## Task goal
Restate the following records word for word without images.

[Stored records]
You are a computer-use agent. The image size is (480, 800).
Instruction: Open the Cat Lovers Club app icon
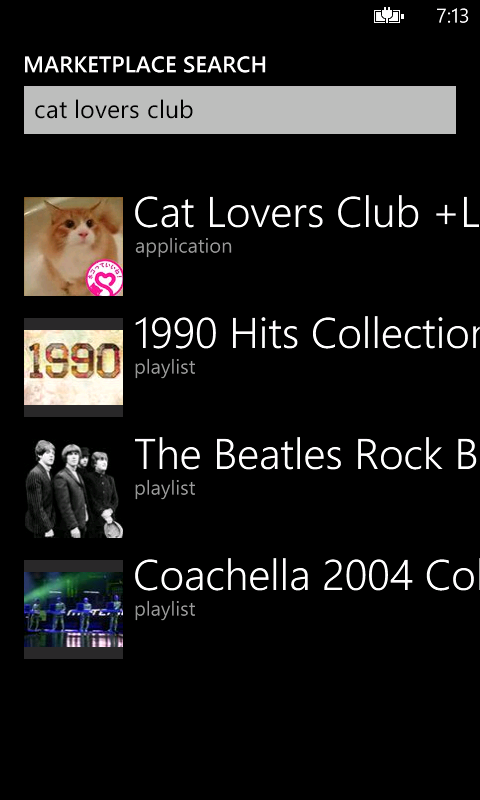point(73,246)
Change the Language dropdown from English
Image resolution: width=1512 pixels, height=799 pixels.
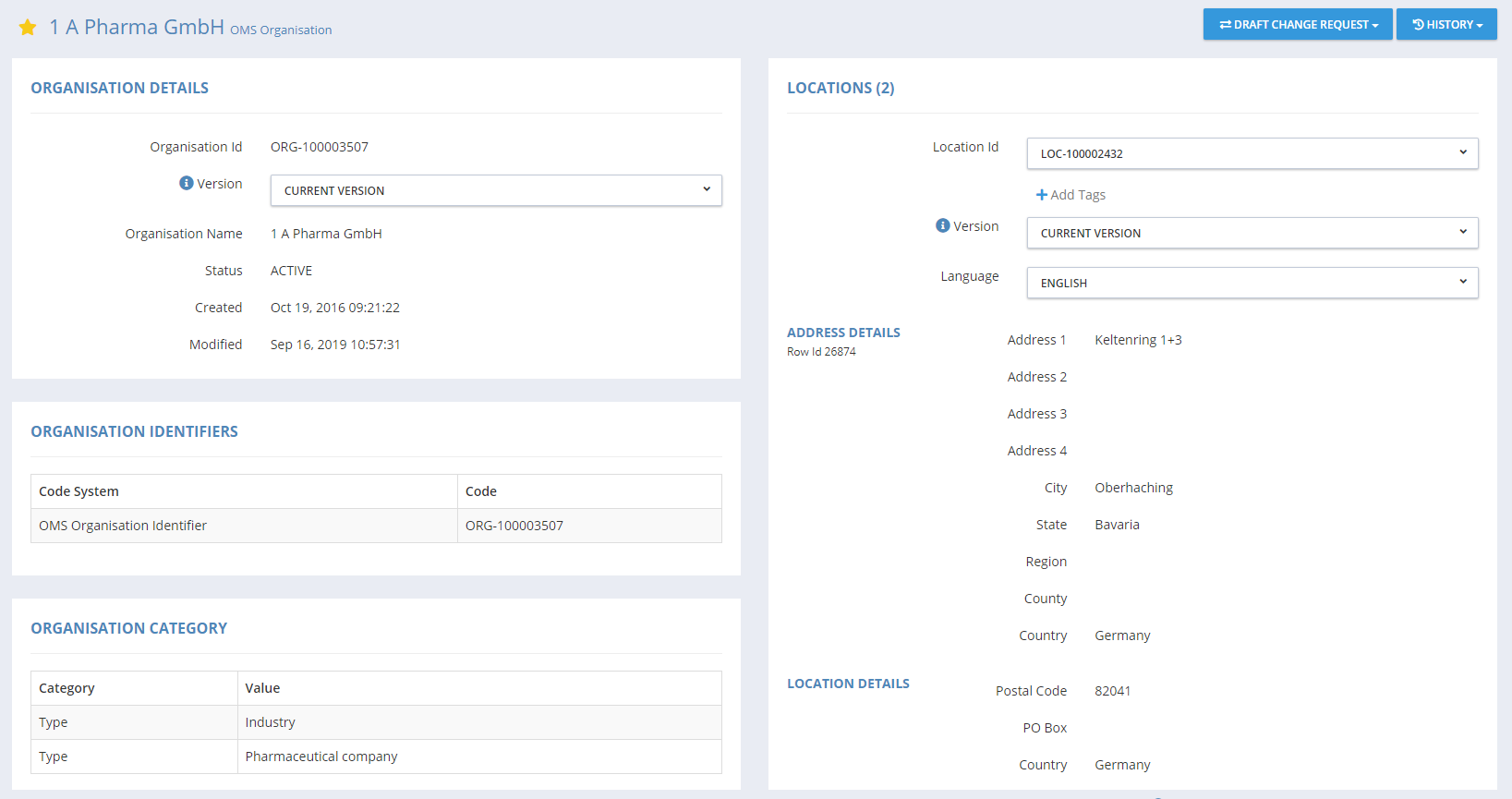click(1252, 283)
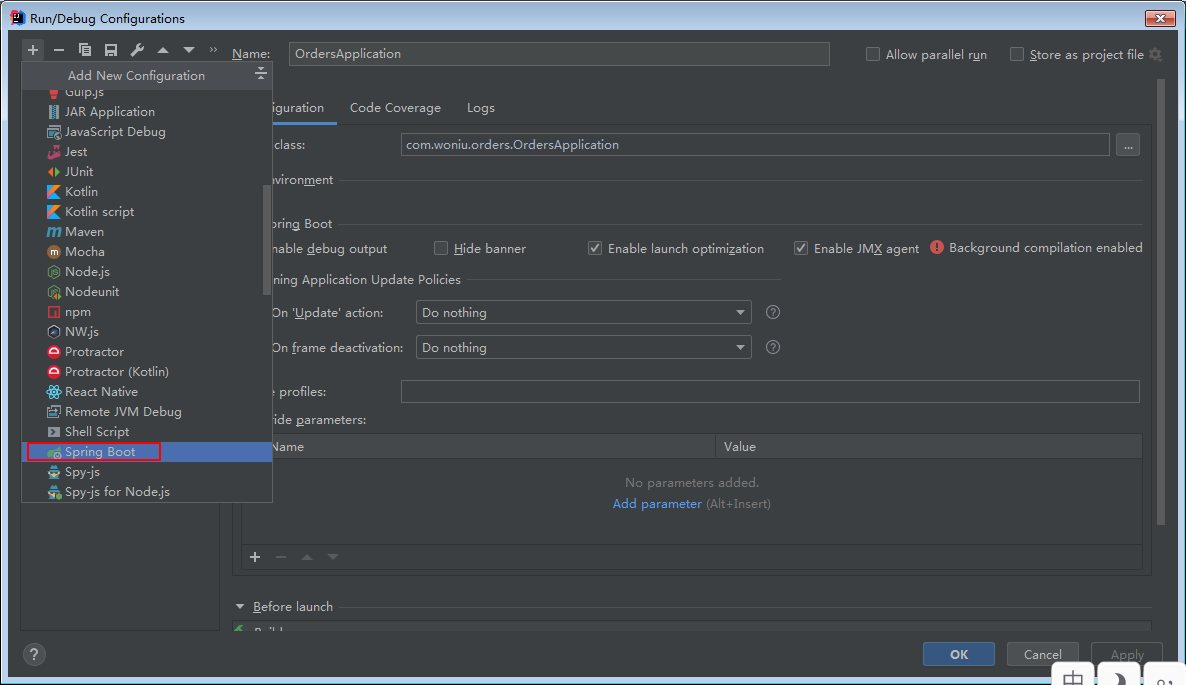The width and height of the screenshot is (1186, 685).
Task: Click the Save Configuration disk icon
Action: pyautogui.click(x=111, y=50)
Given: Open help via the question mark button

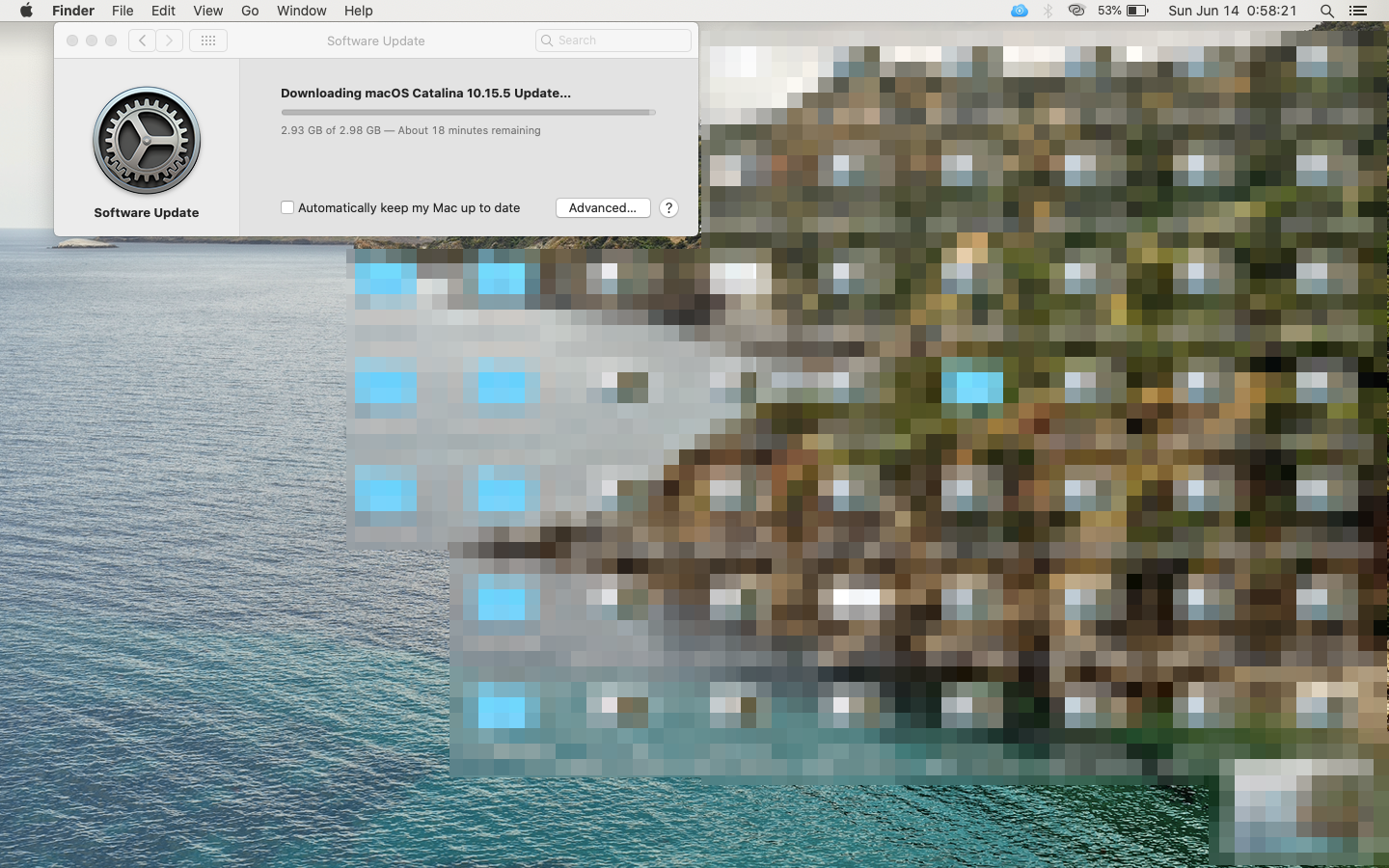Looking at the screenshot, I should 668,208.
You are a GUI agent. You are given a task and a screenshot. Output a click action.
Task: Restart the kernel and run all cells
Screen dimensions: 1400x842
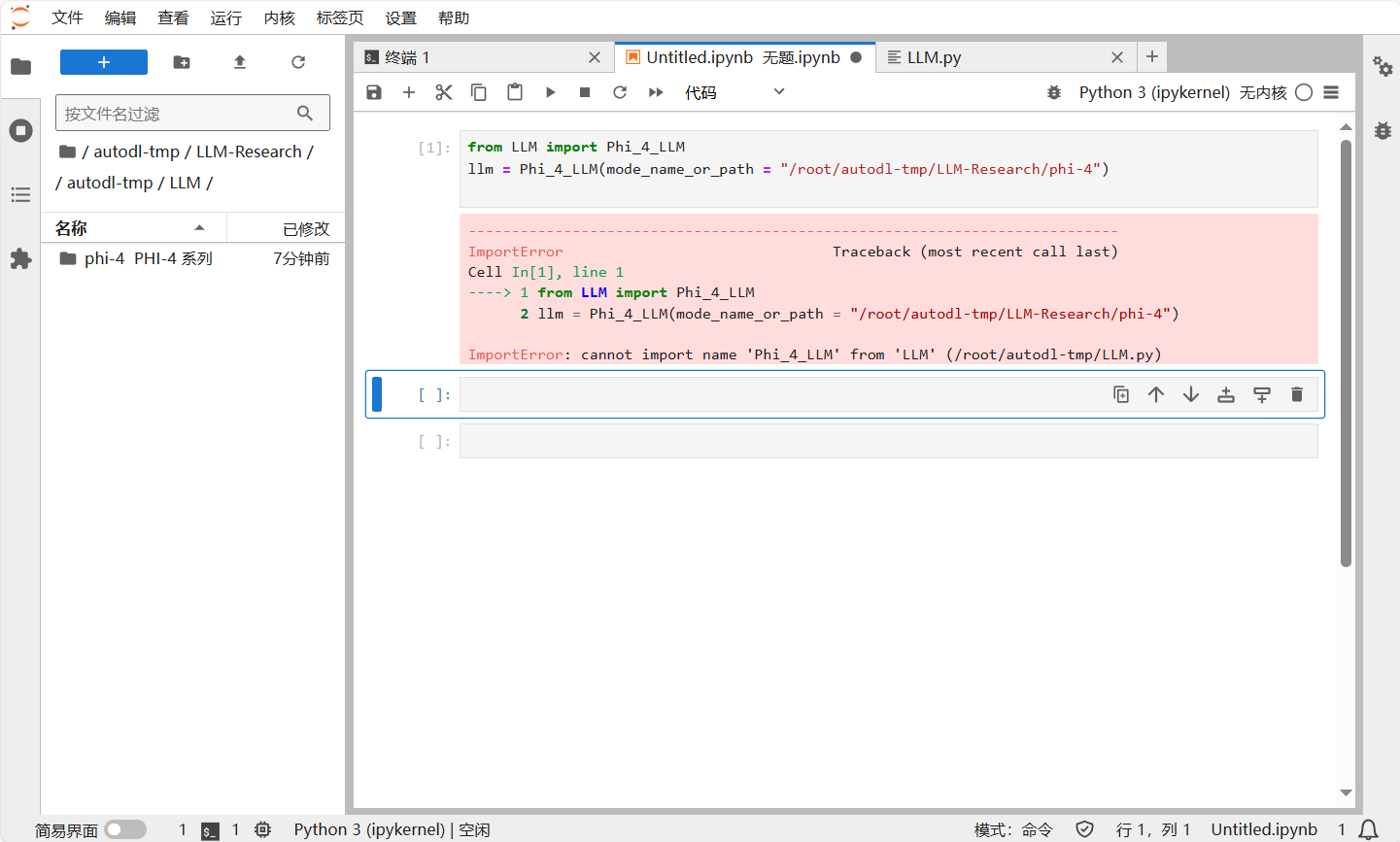click(656, 92)
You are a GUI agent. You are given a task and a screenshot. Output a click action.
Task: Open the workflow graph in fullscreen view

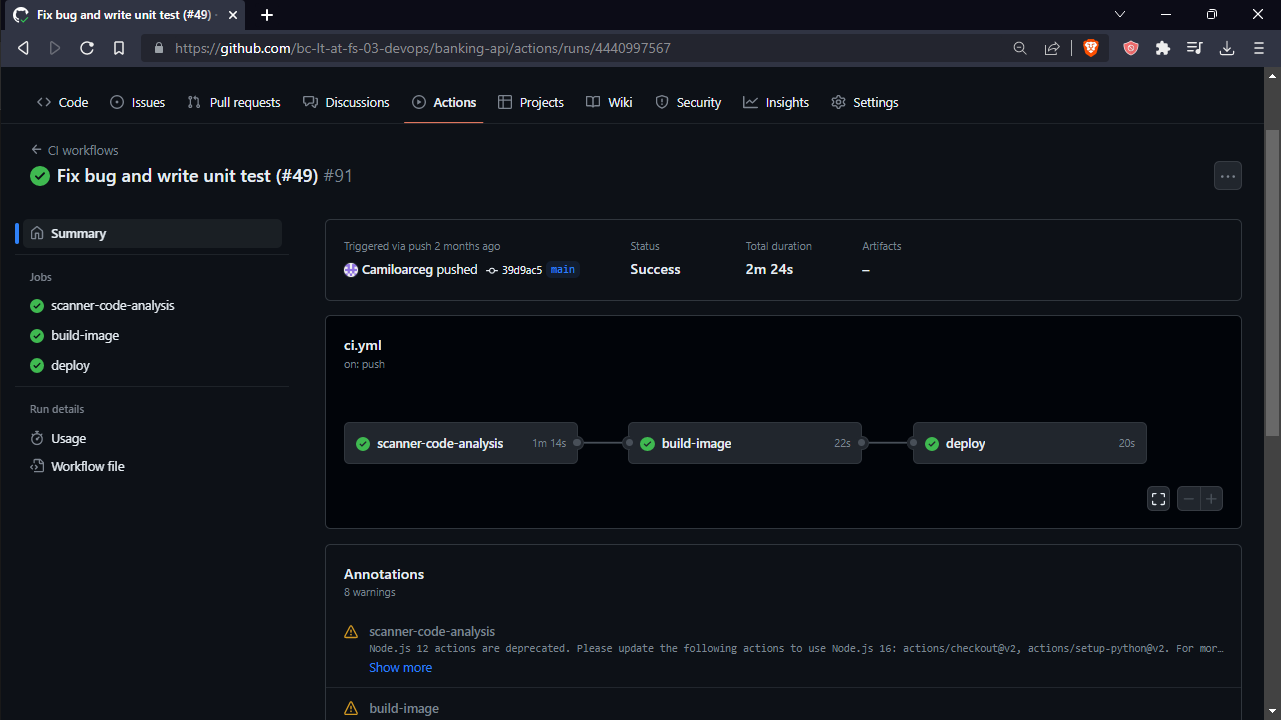pos(1158,498)
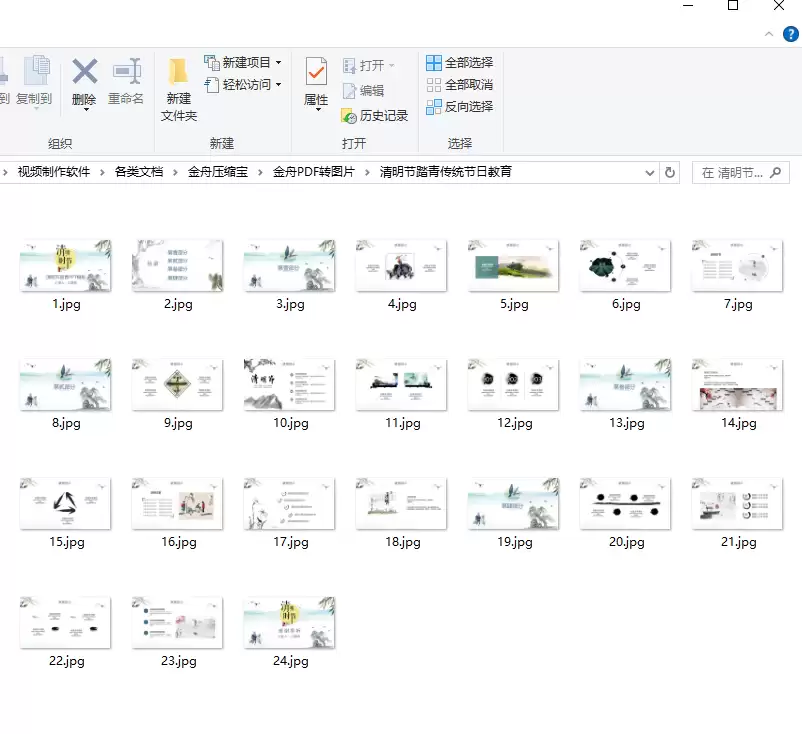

## Answer box
You are a computer-use agent. The image size is (480, 800).
Instruction: Open the Cat Lovers Club app icon
point(73,246)
Change the Language dropdown from English
Image resolution: width=1512 pixels, height=799 pixels.
click(1252, 283)
The width and height of the screenshot is (1186, 685).
Task: Click the Save Configuration disk icon
Action: pyautogui.click(x=111, y=50)
Given: Open help via the question mark button

Looking at the screenshot, I should 668,208.
You are a GUI agent. You are given a task and a screenshot. Output a click action.
Task: Restart the kernel and run all cells
Screen dimensions: 1400x842
click(656, 92)
You are a GUI agent. You are given a task and a screenshot. Output a click action.
Task: Open the workflow graph in fullscreen view

pos(1158,498)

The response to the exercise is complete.